• _Activity_
Nothing but the lines from the one containing "This screenshot has width=700, height=425." to the final line of the entries should appear, copied exactly and without pictures.
──────── Dataset entries ────────
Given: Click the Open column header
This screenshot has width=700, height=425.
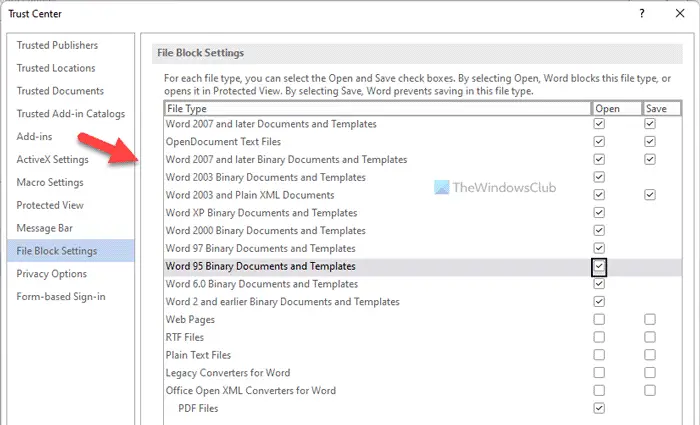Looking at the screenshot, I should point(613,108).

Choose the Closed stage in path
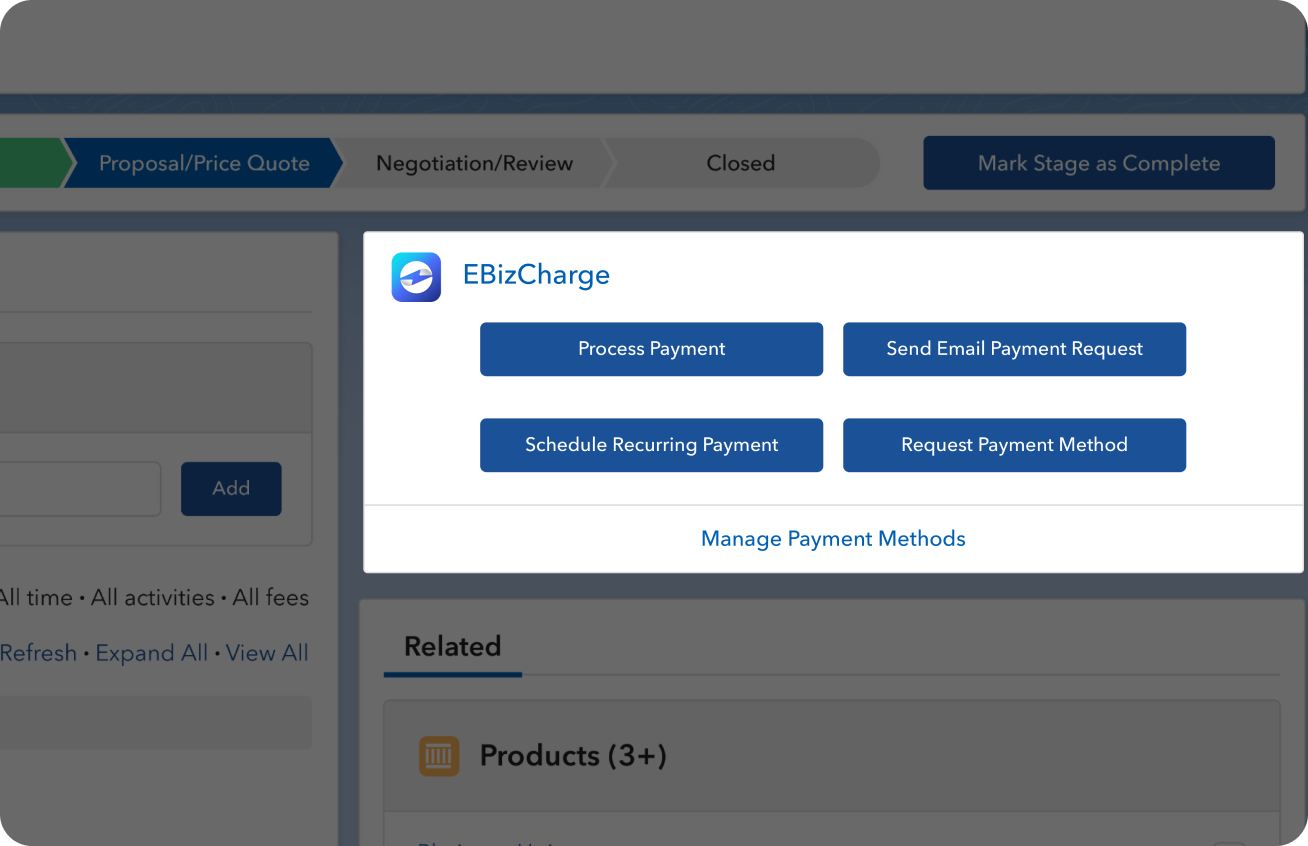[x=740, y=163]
────────
• _Response for this exercise_
This screenshot has width=700, height=425.
Looking at the screenshot, I should point(613,108).

Choose the Closed stage in path
[x=740, y=163]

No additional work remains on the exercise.